Recognising the challenge, Network Rail has, for the first time, developed a longer-term Safety and Environment Plan. This new Plan will be in force for three years from April 2003 and sets out how we will progressively improve our control of specific key risks, at the same time improving our leadership, culture and the competence of our people.

At the core of this Plan are the following deliverables:

  • A safety leadership and culture change programme will be implemented across the whole of Network Rail;
  • All safety, health, environment and business loss precursors will be identified using our risk management framework;
  • Throughout the life of this Plan, sustainable, long-term risk control strategies are to be developed with the support of industry partners for all our main risks;
  • These risk control strategies are then to be implemented and their effectiveness will be measured, reviewed and continuously improved;
  • An integrated, company-wide business continuity management plan will be developed and implemented. This will strengthen Network Rail’s capability to respond to serious incidents or terrorist acts, as well as supporting the wider rail industry;
  • Additional competencies and significant managerial improvements will be made to our safety critical competence management system;
  • The development of a modern, fit-for-purpose standards and business document framework will be implemented to help staff to understand critical controls, and which adequately addresses all business and railway system interface risks;
  • We will introduce proven quality management techniques to improve our business effectiveness and product;
  • We will commit to helping make successful the new Rail Safety and Standards Board (RSSB) and the Rail Accident Investigation Branch (RAIB).

Benefits and deliverables of this Plan

We have an absolute duty to comply with legislation. There are organisation and arrangement costs associated with delivering compliance with legislation and standards. Likewise, there are costs associated with maintaining existing levels of health and safety performance. This Plan sets out our objectives and our actions to improve such arrangements.

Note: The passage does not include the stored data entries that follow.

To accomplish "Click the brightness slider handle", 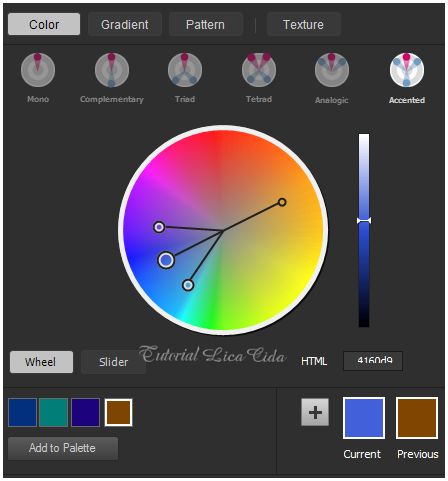I will coord(364,221).
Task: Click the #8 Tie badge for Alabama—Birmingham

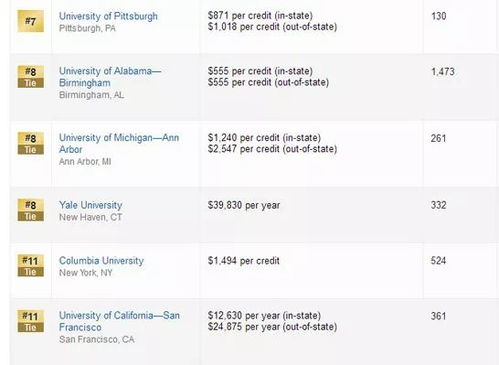Action: (x=31, y=77)
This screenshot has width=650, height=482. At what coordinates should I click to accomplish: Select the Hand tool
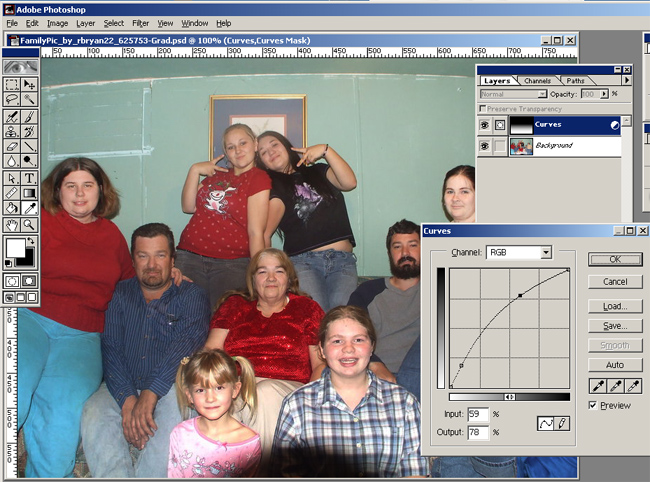[11, 208]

While spend is prioritised on legislative compliance and managing our principal risks to continue delivering safety improvements, we recognise that wider business and loss control benefits will be delivered through this Plan.

For each main risk control objective, we have identified the potential business benefits (in addition to safety benefits) in terms of one or more of:

  • Reduced direct consequential costs of investigations;
  • Reduced risk of TSRs following implementation of signalling schemes;
  • Increased permitted train speeds;
  • Reduced train delays;
  • Enhanced patrolling, inspection and maintenance arrangements;
  • Reduced maintenance, repair and insurance costs;
  • Improved workforce health, safety and welfare.

All of the actions contribute to improved loss control, improved reliability and, thus, improved public perception of us as a business. In summary, a safe business is a good business.

Structure of the Plan

This Plan is based on the development and implementation of risk control strategies.  This Plan sets out the basic improvement strategies and objectives, but not detailed implementation actions or guidance. Network Rail staff can find more detailed information and guidance on how to deliver the Plan by visiting the Connect Intranet site.

Delivery and review overview

Physical and financial delivery of the Plan will be reviewed and modified on a regular basis using the established corporate structure.
We will need to respond to external events and adjust the Plan accordingly. This will be done by reviewing the Plan annually between September and December. It is not the intention of the annual review to develop a completely new Plan, but rather to adjust and update the core document in a controlled manner.